What you should do
Continue the text on struct assignment and data integrity in poke from its final sentence.

Assignment to structs with data integrity
=========================================

  Data integrity is a fundamental matter in poke.  The several kinds of
  constraints specified by the user in type descriptions, like an array
  bounded by size, or a struct or union in which fields should have
  certain form, shall be preserved at all time.

  Now, there are three ways to generate values in Poke:

  1) From a literal, like `[1,2,3]'.
  2) From a constructor, like `Foo { a = 10, b = 20 }'.
  3) From a mapping, like `int[3] @ 0#B' or `Foo @ 0#B'.

  In all cases, the constraints are checked, and any violation reported.
  This means that the integrity of all the data in poke values, as
  defined by the types, is guaranteed by both compile-time and run-time
  checks.

  However, until now there was a little caveat: it was possible to break
  that data integrity when assigning new values to struct fields:

  ,----
  | (poke) type Foo = struct { int a = 0xff; int b; }
  | (poke) Foo { }
  | Foo {
  |   a=0xff,
  |   b=0x0
  | }
  | (poke) var f = Foo {}
  | (poke) f.a
  | 0xff
  | (poke) f.a = 0
  | (poke) f
  | Foo {
  |   a=0x0,
  |   b=0x0
  | }
  `----


  We just fixed that (support for this required support for other rather
  complex stuff) and now poke aborts the assignment if it would break
  the integrity of the data:

  ,----
  | (poke) f.a = 20
  | unhandled constraint violation exception
  `----


  Much better this way :)

Data lines

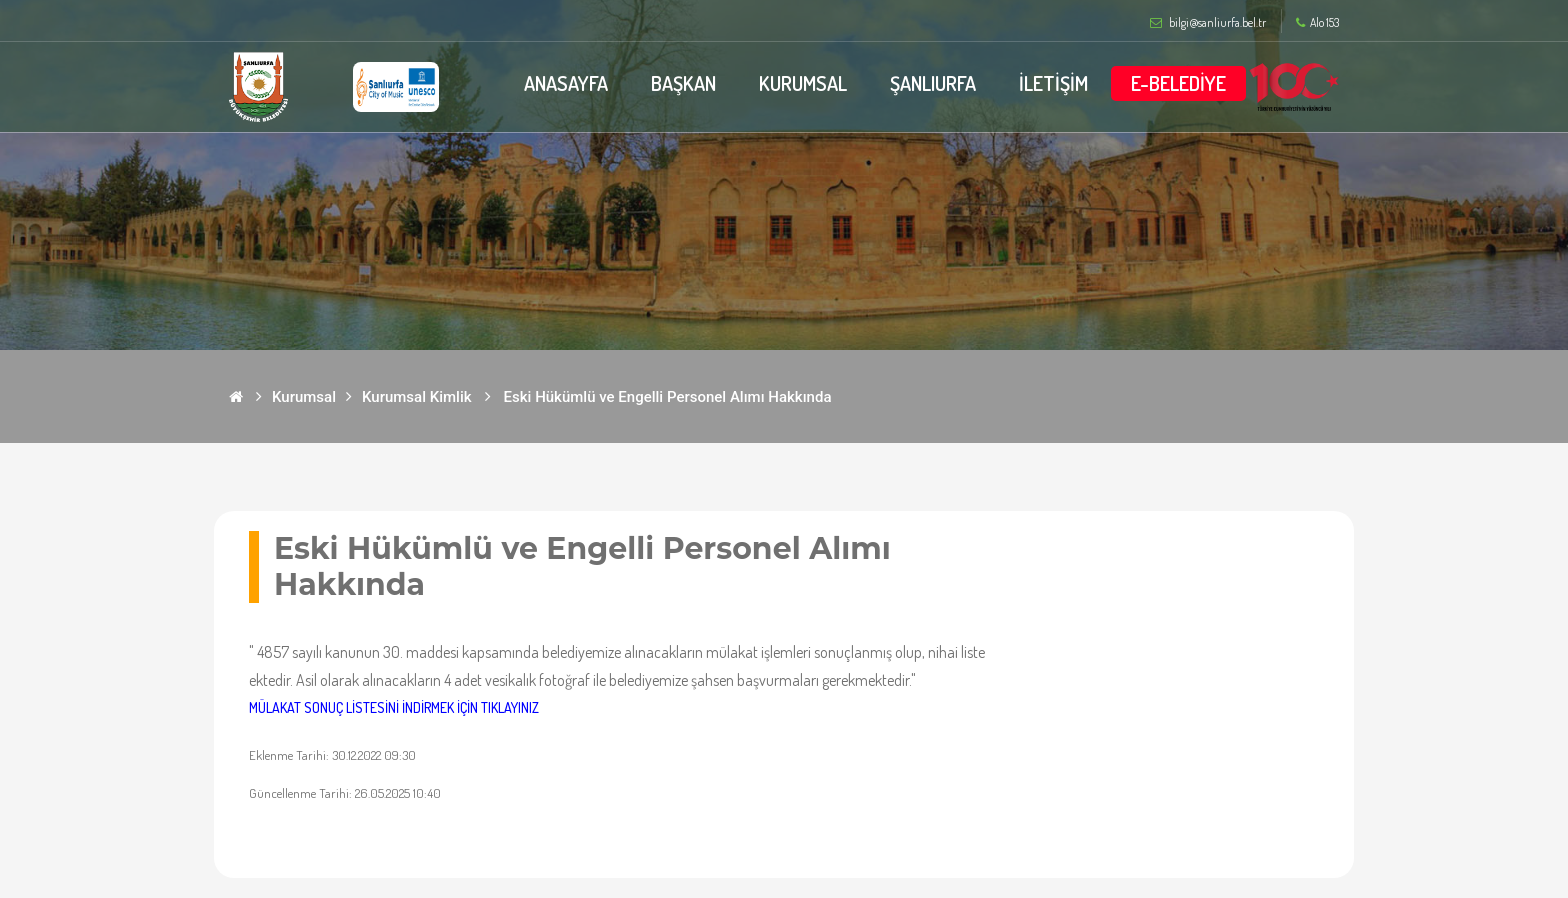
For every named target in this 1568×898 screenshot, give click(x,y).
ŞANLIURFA (933, 83)
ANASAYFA (566, 83)
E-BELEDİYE (1178, 83)
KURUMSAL (803, 83)
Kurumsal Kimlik (417, 397)
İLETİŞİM (1053, 83)
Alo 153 (1317, 23)
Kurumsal (304, 397)
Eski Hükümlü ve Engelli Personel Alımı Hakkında (668, 397)
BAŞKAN (683, 83)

Expected answer
New rules for union constructors
================================

  Unlike structs, union constructors with more than one field
  initializer really don't make much sense, like in:

  ,----
  | (poke) type Foo = union { byte b : b > 0; int i; }
  | (poke) Foo {b = 2, i = 12}
  `----


  What kind of Foo are we asking for?  It is not clear.  Until this
  patch, the same rules used for constructed structs applied, so the
  result would be:

  ,----
  | Foo {
  |   b=2UB
  | }
  `----


  Now, if we do:

  ,----
  | (poke) var f = Foo {b = 2}
  | (poke) f.b = 0
  `----


  What would we expect?  For the value in `f' to change nature and
  become a Foo of kind `i'?  Or for this to be considered as a
  constraint error?

  In the first case (the nature of the union value changes) we could
  expect to get something like:

  ,----
  | (poke) f
  | Foo {
  | i = 12
  | }
  `----


  But should that really be 12, i.e. the value previously specified in
  the initializer, or 0?  Wouldn't we expect this value to be impacted
  by the coupling in bits of the two fields, if we consider both
  fields "start" at the beginning of the union?

  This quickly degenerates into something very complicated and obscure,
  and almost impossible to implement properly and to understand.
  However, this is because we are thinking about unions like if they
  were regular structs: they are not.  This was simply the wrong way of
  thinking.

  A better approach, which we just implemented, is the following: an
  union constructor admits either one or zero field initializers.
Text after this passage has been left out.